--- Goal ---
Return every line of the data below verbatim, leaving out the pictures.

--- Extracted material ---
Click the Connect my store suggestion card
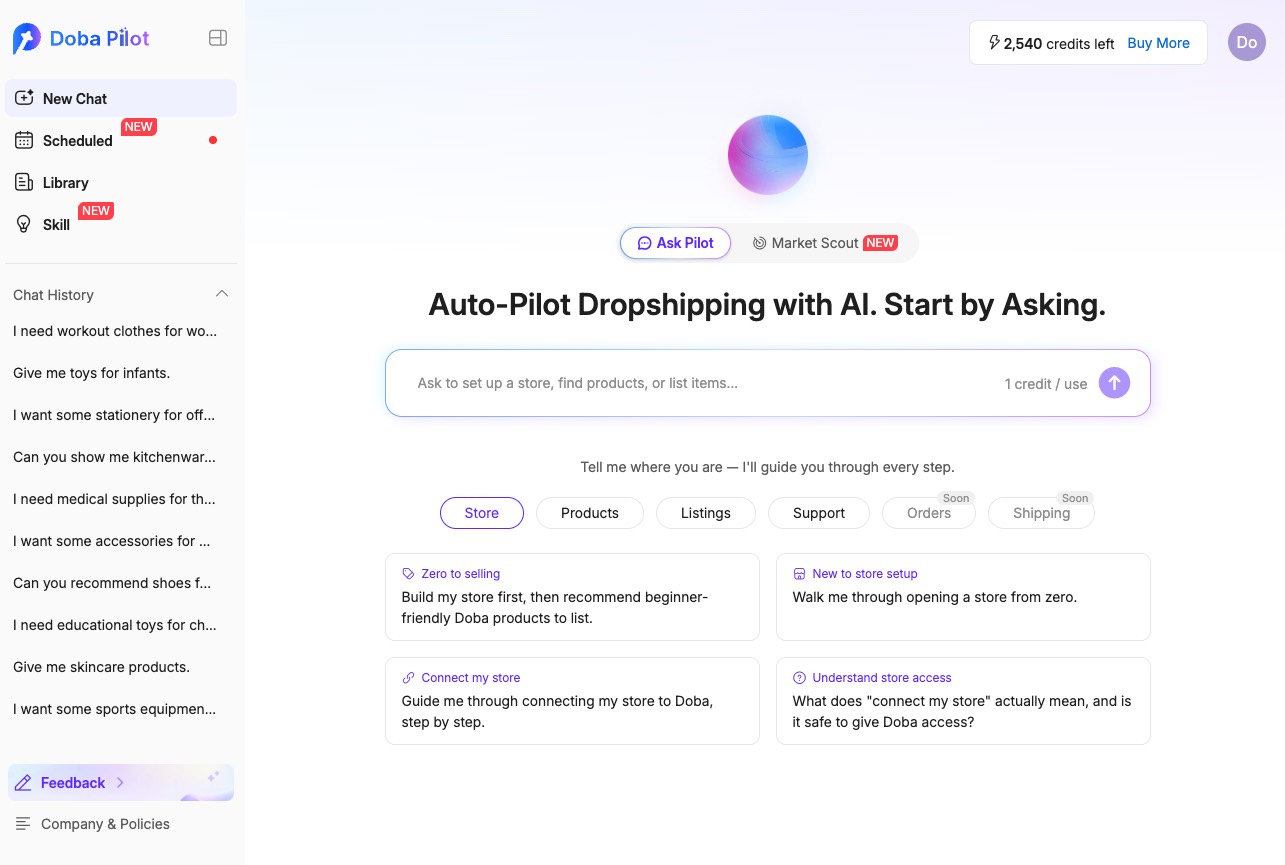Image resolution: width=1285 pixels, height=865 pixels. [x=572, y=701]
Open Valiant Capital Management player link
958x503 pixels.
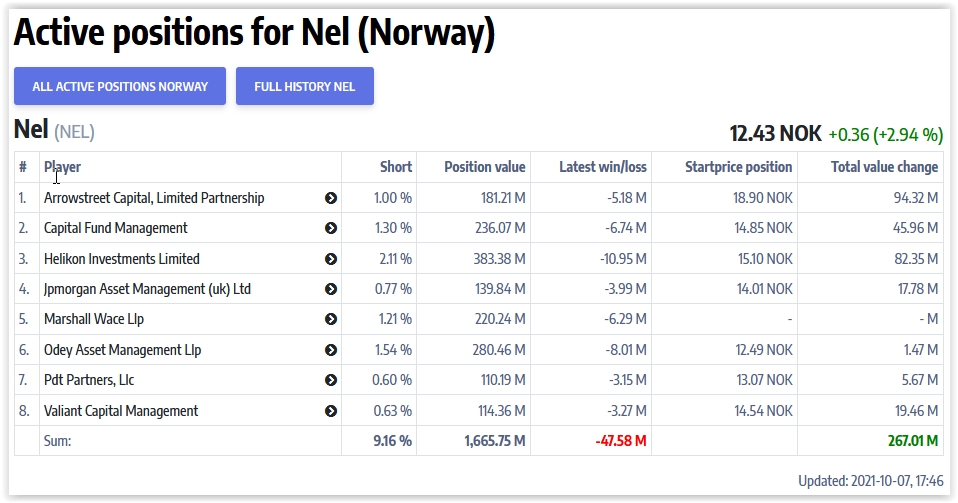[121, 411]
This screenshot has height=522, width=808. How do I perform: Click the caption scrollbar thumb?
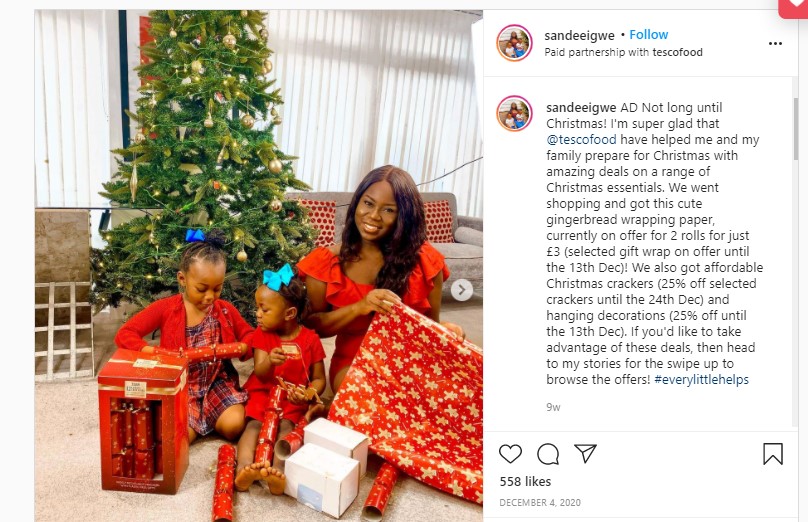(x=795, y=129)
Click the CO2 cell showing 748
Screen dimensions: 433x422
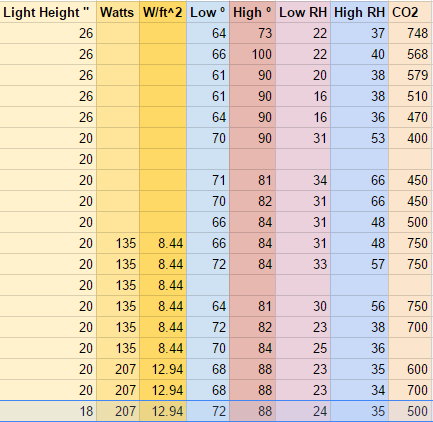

--- Written reply ---
Click the Connect my store suggestion card
Image resolution: width=1285 pixels, height=865 pixels. [x=572, y=701]
Open Valiant Capital Management player link
958x503 pixels.
[121, 411]
This screenshot has height=522, width=808. How do I perform: Click the caption scrollbar thumb?
(x=795, y=129)
Click the CO2 cell showing 748
Screen dimensions: 433x422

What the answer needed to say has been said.